Exploiting Phoneme Similarities in Hybrid HMM-ANN Keyword Spotting
Joel Pinto, IDIAP Research Institute
Andrew Lovitt, University of Illinois at Urbana-Champaign
Hynek Hermansky, IDIAP Research Institute
We propose a technique for generating alternative models for keywords in a hybrid hidden Markov model - artificial neural network (HMM-ANN) keyword spotting paradigm. Given a base pronunciation for a keyword from the lookup dictionary, our algorithm generates a new model for a keyword which takes into account the systematic errors made by the neural network and avoiding those models that can be confused with other words in the language. The new keyword model improves the keyword detection rate while minimally increasing the number of false alarms.
Online Vocabulary Adaptation using Limited Adaptation Data
Chang E Liu, Microsoft Research Asia
Kishan Thambiratnam, Microsoft Research Asia
Frank Seide, Microsoft Research Asia
This paper presents a study of low-latency domain-independent online vocabulary adaptation using limited amounts of supporting text data.
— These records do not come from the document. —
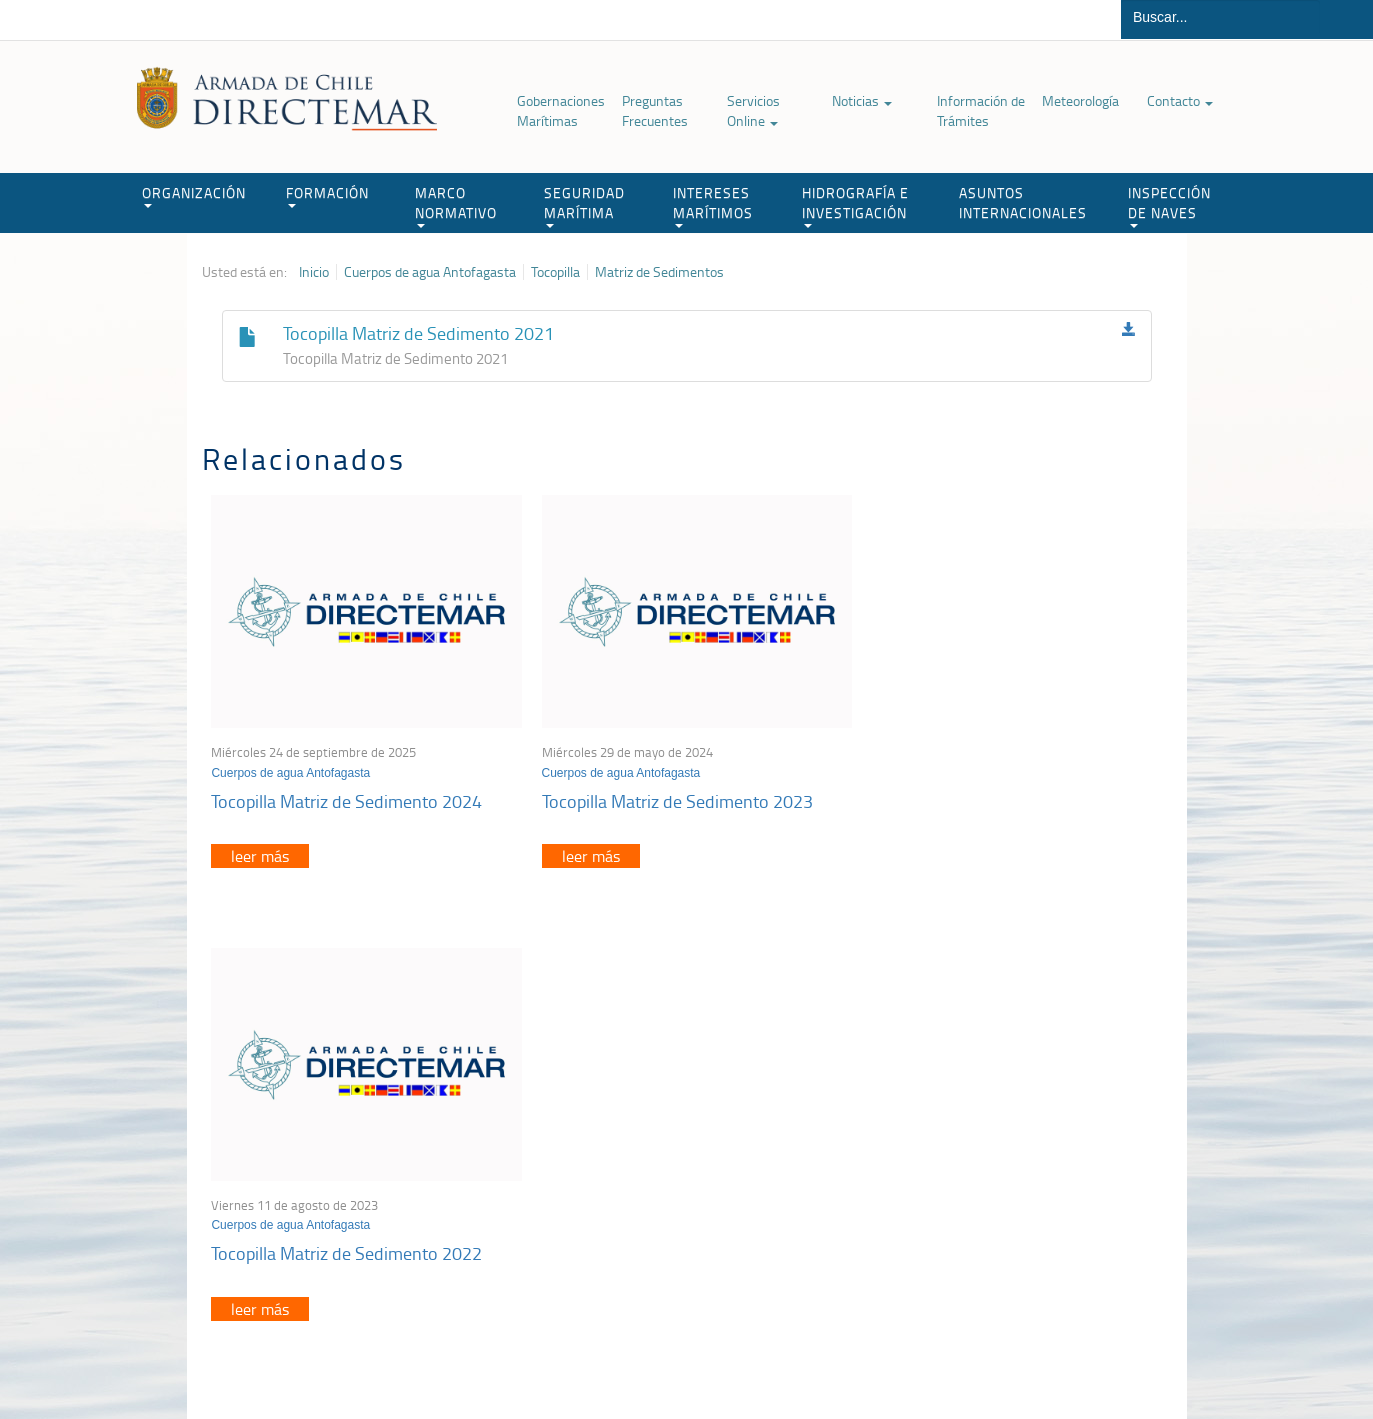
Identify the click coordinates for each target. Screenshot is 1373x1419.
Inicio (314, 272)
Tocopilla (555, 272)
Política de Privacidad (332, 1357)
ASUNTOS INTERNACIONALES (1023, 202)
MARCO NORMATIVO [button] (456, 205)
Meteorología (1080, 100)
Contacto (1180, 100)
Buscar (1346, 19)
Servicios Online (753, 110)
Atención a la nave (1024, 1131)
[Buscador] (1220, 17)
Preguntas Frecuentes (655, 110)
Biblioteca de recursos (467, 1357)
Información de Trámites (981, 110)
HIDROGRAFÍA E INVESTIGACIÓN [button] (855, 205)
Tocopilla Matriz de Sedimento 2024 (347, 795)
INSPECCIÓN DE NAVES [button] (1169, 205)
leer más (261, 851)
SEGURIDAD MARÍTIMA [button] (584, 205)
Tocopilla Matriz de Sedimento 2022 (993, 795)
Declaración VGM (1021, 1181)
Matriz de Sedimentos (659, 272)
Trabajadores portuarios (1040, 1156)
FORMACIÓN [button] (327, 195)
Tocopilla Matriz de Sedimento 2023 (670, 795)
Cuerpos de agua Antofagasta (430, 272)
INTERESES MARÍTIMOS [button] (713, 205)
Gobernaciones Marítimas (561, 110)
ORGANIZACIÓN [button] (194, 195)
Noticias (862, 100)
The target applications include blind indexing of Internet content, indexing of new content with low latency, and domains where Out-Of-Vocabulary (OOV) words are problematic. A number of methods to perform document-specific adaptation using a small amount of support metadata and the Internet are examined. It is shown that a combination of word feature fusion and cross-file statistics pooling provides robust adaptation. The best evaluated method achieved an absolute reduction of 27.6% in OOV detection false alarm rate over the baseline word feature thresholding methods.